You may recall seeing the letters “DDS” or “DMD” following the name of your dentist. Many people are not familiar with what distinguishes one from the other. Below we will review what you need to know.
DDS vs DMD Background
The acronyms DDS and DMD are different degrees dentists can obtain. DDS stands for Doctor of Dental Surgery. DMD will either stand for Doctor of Medicine in Dentistry or Doctor of Dental Medicine. While those titles may sound different when they are spelled out, the American Dental Association (ADA) confirms that they refer to the same degrees. Some universities provide dental student graduates with a DDS, while others will provide a DMD. Rest assured, both degrees maintain the same curriculum requirements.
If they are essentially the same thing, then what is the purpose in having two different names? Understanding why there are two different names, requires a history lesson. In 1893, the Baltimore College of Medicine began giving the first Doctors of Dental Surgery (DDS) degrees. Just a brief time later, Harvard University started their own dental school.

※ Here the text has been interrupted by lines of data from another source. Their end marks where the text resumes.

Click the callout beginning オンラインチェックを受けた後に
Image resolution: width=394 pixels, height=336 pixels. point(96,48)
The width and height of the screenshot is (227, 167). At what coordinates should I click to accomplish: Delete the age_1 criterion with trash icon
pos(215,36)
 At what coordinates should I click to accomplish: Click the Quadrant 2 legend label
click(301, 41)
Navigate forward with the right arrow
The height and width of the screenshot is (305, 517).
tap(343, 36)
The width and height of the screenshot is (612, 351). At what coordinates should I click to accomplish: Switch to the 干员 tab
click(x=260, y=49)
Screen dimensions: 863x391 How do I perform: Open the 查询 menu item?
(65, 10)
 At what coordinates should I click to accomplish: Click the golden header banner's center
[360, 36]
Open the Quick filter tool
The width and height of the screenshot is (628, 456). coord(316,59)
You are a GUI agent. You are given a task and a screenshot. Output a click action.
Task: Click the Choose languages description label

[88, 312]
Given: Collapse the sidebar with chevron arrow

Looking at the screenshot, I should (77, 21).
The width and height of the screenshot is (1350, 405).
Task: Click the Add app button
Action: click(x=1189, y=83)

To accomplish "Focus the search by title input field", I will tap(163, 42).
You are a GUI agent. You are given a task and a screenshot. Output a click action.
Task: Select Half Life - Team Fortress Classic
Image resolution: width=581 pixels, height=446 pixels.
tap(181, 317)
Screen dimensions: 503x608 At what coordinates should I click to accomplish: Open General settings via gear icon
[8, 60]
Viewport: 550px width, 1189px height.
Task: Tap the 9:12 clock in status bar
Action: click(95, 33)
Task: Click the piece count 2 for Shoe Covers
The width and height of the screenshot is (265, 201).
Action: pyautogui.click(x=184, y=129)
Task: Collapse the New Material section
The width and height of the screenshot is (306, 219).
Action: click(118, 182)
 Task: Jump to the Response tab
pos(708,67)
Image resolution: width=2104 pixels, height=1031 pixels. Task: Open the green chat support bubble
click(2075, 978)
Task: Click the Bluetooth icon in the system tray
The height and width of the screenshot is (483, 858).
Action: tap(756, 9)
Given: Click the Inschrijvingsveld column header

In doing so, Harvard changed the dental degree name to Doctor of Dental Medicine (DMD). This minor naming disagreement explains why we now have two different names for the same degree.
Regardless of what a university chooses to call their dental degree, in order to be a dentist, extensive education is required. Most students will begin with a four-year undergraduate degree. Following this, they move on to dental school which will take another four years. Dental school includes educational, clinical and dental laboratory training.
Similar to medical school, the first two years of dental school focus on a classroom-style education. During their coursework, dental students will study biochemistry, pathology, chemistry and other similar areas. Third and fourth years are more focused on training in a clinical and laboratory environment.
After dental students graduate with a DDS or DMD degree, they are required to pass rigorous exams. In the United States, dentists must pass the National Board Dental Examinations Parts I and II which are written exams. They are also required to pass a state exam in order to be licensed to practice.
With such stringent education and examination requirements, patients can feel confident that any dentist with a DDS or DMD degree is well trained and qualified.
Education After a DDS or DMD
Most dentists are classified as general dentists. Some dentists select to pursue additional specialization in an area of dentistry following their DDS or DMD degree. This can require up to an additional six years of specialized education requirements. The ADA explains that there are nine different dental specialties which include:
- Dental public health
- Oral and maxillofacial pathology
- Oral and maxillofacial radiology
- Oral and maxillofacial surgery
- Orthodontics and dentofacial orthopedics
- Pediatric dentistry
Dentists who obtain the DDS or DMD are highly educated medical professionals. Be sure to make frequent visits to you dentist in order to keep your teeth and gums healthy. Most people will visit their dentist every six months unless their dentist recommends another frequency. Maintaining good oral health at home is also important and includes brushing your teeth twice a day and flossing daily.